The New Normal became the teensiest bit more like the Old Normal when the schools reopened last month. That was the plan at least. But for children and parents alike, the return to class bang in the middle of a pandemic proved taxing both practically and emotionally.
This tangle of feelings – a slaloming mix of fear, hope, confusion and relief – is captured grippingly in A Big Week In September (RTÉ One, 9.35 pm).
We meet Co Wicklow mother Viviana Verveen (an actor who has appeared in Fair City). Her partner, Breffni Carroll, passed away in a tragic accident in March on the very day lockdown was announced. She has two children – including a daughter Rose (10) with Down Syndrome. Covid has placed everything on ice – not least her grief. Now, with school starting again, it’s all rushing back in.
“I’m not looking forward to being on my own,” she says. “I’ve been surrounded by them for months. It’s been all about them and I’m not too sure what my own company is going to be like. Having to face the grief I’ve held off for months and put down at the bottom of my stomach … It’s going to be tough on those days I’m here on my own.”
In Cork we are introduced to exasperated Coláiste Éamann Rís principal Kevin Barry: “The pleasure is gone out of it. It’s all barking rules — it’s more like being a prison warden than a principal.”

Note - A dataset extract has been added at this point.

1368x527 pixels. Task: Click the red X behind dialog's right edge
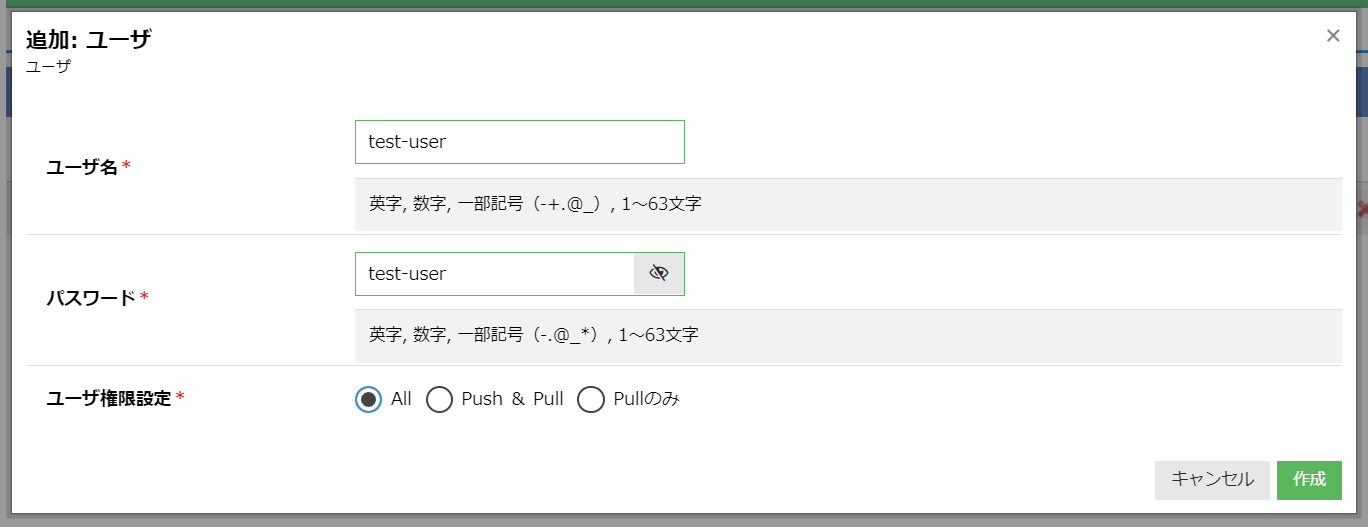click(x=1362, y=209)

At St Dominic’s College, Ballyfermot, in Dublin, a pupil threatens to leave early because mandatory mask-wearing is causing “depression and anxiety”. “I have rights,” she says.
Then it’s off to Birr, Co Offaly, where mother Pauline O’Grady, an asthmatic, has her world flipped head-over-heels when it emerges a friend has been in close contact with a positive case. You share the relief as she and her husband test negative.
“You see how easily you can become a contact of a confirmed case,” she says. “Is this going to be reality for us all in the weeks, months ahead? Are we going to be getting regular texts every couple of weeks?”
The humour, such as it is, comes from acknowledging the bleakness of the situation. At Abbey Community College in Boyle, Co Roscommon, principal David Harding introduces his new best friends: blue kitchen paper and tissues. Who could have suspected that dystopia, when it finally came, would be so bland – and so steeped in over-the-counter cleaning products?
The challenge of mobilising an entire generation of school-age children is daunting and A Big Week In September captures the sheer scale of the undertaking. However, the sweep of stories covered is ultimately overwhelming. A smarter choice might have been to focus on the more emotionally engaging cases – those of Viviana and Pauline perhaps – and leave some of the rest on the cutting room floor. As it is, there is too much to take in.
Still, the message that life goes on, no matter what, is ultimately affirming.
“We won’t be in the midst of this forever,” says Ballyfermot principal Sarah Green as she drives home, the sun tiny and watery on the horizon. She takes a beat and continues. “Everything will be okay.”